Social Engineering
Sometimes, the easiest way for criminals to gain information is just to ask for it. Social engineering is the process of manipulating people voluntarily give up confidential information.
Best practices
- Understand common ploys and scams used by social engineers
- Always follow policies and procedures
- Verify information using official sources
Understand social engineering
Social engineering attacks are successful because criminals have figured out how to use our human nature against us. Attacks can occur through emails and text messages, in person, over the phone, on social media, and more. Someone launching a social engineering attack won't ask one person for the entire information they need. Instead, they will gather a lot of seemingly harmless information from many sources and use it to look legitimate.
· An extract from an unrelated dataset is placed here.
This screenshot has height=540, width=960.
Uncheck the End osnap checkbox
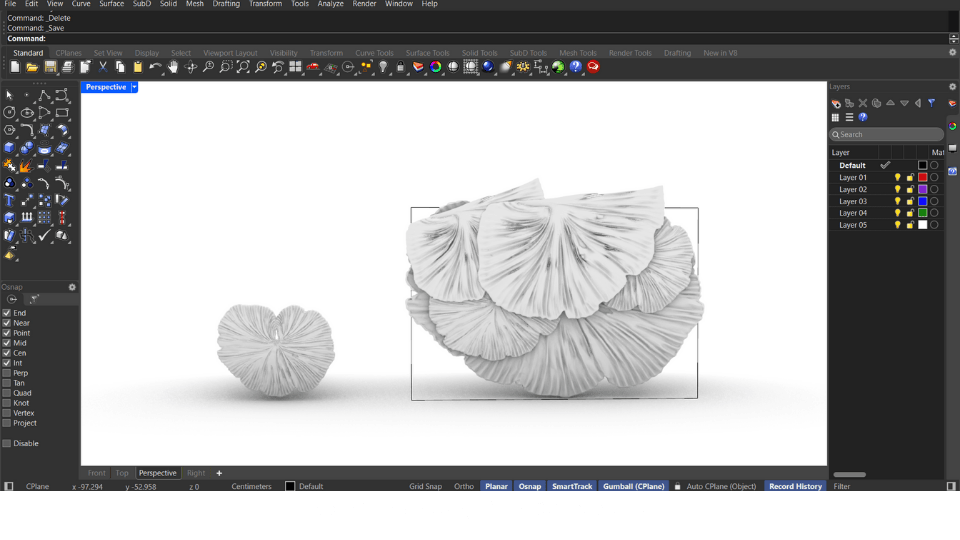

Common social engineering attacks may include:
- Acting forgetful (e.g., “I forgot my key, can you let me in just once?”)
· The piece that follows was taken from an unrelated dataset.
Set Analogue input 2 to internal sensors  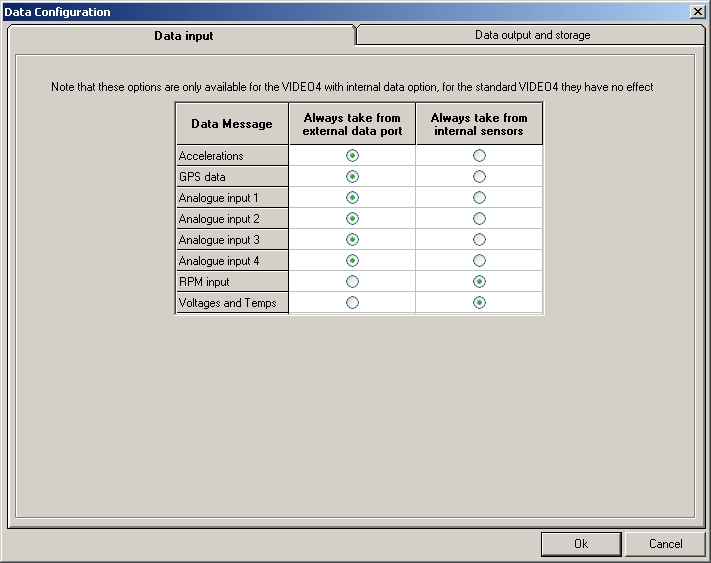point(479,219)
- Playing to your sense of compassion (e.g., “I need this information to complete my report, my boss is going to fire me if I don’t.”)
- Leveraging empathy (e.g., “Help me out here. I just need someone to let me use their computer to print this form.”)
- Acting with authority (e.g., “The computer department sent me to install this software on your machine.”)
- Threatening you or others (e.g., “If you don’t send me the audit report, I’m going to tell your boss you wouldn’t help me.”)
- Offering an incentive or reward (e.g., “I’ll buy you a coffee if you help me out this one time.”)
- Phishing attacks are also a form of social engineering.
Enforce policies and procedures
Anyone with a legitimate claim to information should never be upset with you when you adhere to policies and procedures. If a situation makes you feel uncomfortable, defer to established policies and procedures when responding.
While there are a number of College policies to follow, generally, you should never share your password or enter your password for another person, leave your computer unlocked and unattended, allow someone entrance into buildings or rooms restricted by key or swipe-card access, etc.
Verify with official sources of information
Someone launching a social engineering attack will often have conducted thorough research, collecting information from a number of sources to avoid suspicion, and will have fake resources created to help strengthen the attack.
For example, someone claiming to be a gas utility worker may set up a fake phone number and tell you to contact that number to verify their identity. Instead of relying on information given to you by someone you don’t know, locate the company’s legitimate phone number to verify the person’s claim.